• [LISTING]:
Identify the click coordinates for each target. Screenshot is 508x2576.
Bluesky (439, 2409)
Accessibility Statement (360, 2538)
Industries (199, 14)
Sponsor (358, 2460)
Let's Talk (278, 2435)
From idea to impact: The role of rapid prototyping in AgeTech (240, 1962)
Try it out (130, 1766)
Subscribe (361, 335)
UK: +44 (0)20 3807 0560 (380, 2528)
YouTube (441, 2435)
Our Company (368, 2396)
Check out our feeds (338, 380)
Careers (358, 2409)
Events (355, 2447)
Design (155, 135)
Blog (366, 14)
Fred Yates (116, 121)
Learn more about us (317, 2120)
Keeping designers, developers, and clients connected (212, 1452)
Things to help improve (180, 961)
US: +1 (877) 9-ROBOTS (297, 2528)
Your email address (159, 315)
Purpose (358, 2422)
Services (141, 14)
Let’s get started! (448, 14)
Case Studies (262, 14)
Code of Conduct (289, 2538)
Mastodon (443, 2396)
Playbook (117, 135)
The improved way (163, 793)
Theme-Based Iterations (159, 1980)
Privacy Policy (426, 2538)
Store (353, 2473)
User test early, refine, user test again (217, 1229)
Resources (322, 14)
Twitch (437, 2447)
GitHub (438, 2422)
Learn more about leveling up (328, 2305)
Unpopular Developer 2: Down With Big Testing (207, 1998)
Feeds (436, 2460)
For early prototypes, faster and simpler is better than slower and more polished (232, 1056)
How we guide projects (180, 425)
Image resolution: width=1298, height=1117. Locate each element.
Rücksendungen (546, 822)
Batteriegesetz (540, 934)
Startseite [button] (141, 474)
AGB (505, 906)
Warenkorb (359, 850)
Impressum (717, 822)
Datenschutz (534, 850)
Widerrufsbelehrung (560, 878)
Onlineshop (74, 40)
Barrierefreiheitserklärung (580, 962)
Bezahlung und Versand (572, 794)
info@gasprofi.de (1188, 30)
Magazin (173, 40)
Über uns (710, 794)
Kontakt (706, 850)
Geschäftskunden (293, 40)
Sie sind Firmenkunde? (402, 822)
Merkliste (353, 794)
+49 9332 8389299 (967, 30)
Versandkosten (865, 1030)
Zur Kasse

• [DIRECTION]:
Put all the rows above into a Markdown table with the columns "No." and "Content". Number each row and skip any blank lines.

• [WORKED ANSWER]:
| No. | Content |
|---|---|
| 1 | Identify the click coordinates for each target. Screenshot is 508x2576. |
| 2 | Bluesky (439, 2409) |
| 3 | Accessibility Statement (360, 2538) |
| 4 | Industries (199, 14) |
| 5 | Sponsor (358, 2460) |
| 6 | Let's Talk (278, 2435) |
| 7 | From idea to impact: The role of rapid prototyping in AgeTech (240, 1962) |
| 8 | Try it out (130, 1766) |
| 9 | Subscribe (361, 335) |
| 10 | UK: +44 (0)20 3807 0560 (380, 2528) |
| 11 | YouTube (441, 2435) |
| 12 | Our Company (368, 2396) |
| 13 | Check out our feeds (338, 380) |
| 14 | Careers (358, 2409) |
| 15 | Events (355, 2447) |
| 16 | Design (155, 135) |
| 17 | Blog (366, 14) |
| 18 | Fred Yates (116, 121) |
| 19 | Learn more about us (317, 2120) |
| 20 | Keeping designers, developers, and clients connected (212, 1452) |
| 21 | Things to help improve (180, 961) |
| 22 | US: +1 (877) 9-ROBOTS (297, 2528) |
| 23 | Your email address (159, 315) |
| 24 | Purpose (358, 2422) |
| 25 | Services (141, 14) |
| 26 | Let’s get started! (448, 14) |
| 27 | Case Studies (262, 14) |
| 28 | Code of Conduct (289, 2538) |
| 29 | Mastodon (443, 2396) |
| 30 | Playbook (117, 135) |
| 31 | The improved way (163, 793) |
| 32 | Theme-Based Iterations (159, 1980) |
| 33 | Privacy Policy (426, 2538) |
| 34 | Store (353, 2473) |
| 35 | User test early, refine, user test again (217, 1229) |
| 36 | Resources (322, 14) |
| 37 | Twitch (437, 2447) |
| 38 | GitHub (438, 2422) |
| 39 | Learn more about leveling up (328, 2305) |
| 40 | Unpopular Developer 2: Down With Big Testing (207, 1998) |
| 41 | Feeds (436, 2460) |
| 42 | For early prototypes, faster and simpler is better than slower and more polished (232, 1056) |
| 43 | How we guide projects (180, 425) |
| 44 | Image resolution: width=1298, height=1117. Locate each element. |
| 45 | Rücksendungen (546, 822) |
| 46 | Batteriegesetz (540, 934) |
| 47 | Startseite [button] (141, 474) |
| 48 | AGB (505, 906) |
| 49 | Warenkorb (359, 850) |
| 50 | Impressum (717, 822) |
| 51 | Datenschutz (534, 850) |
| 52 | Widerrufsbelehrung (560, 878) |
| 53 | Onlineshop (74, 40) |
| 54 | Barrierefreiheitserklärung (580, 962) |
| 55 | Bezahlung und Versand (572, 794) |
| 56 | info@gasprofi.de (1188, 30) |
| 57 | Magazin (173, 40) |
| 58 | Über uns (710, 794) |
| 59 | Kontakt (706, 850) |
| 60 | Geschäftskunden (293, 40) |
| 61 | Sie sind Firmenkunde? (402, 822) |
| 62 | Merkliste (353, 794) |
| 63 | +49 9332 8389299 (967, 30) |
| 64 | Versandkosten (865, 1030) |
| 65 | Zur Kasse |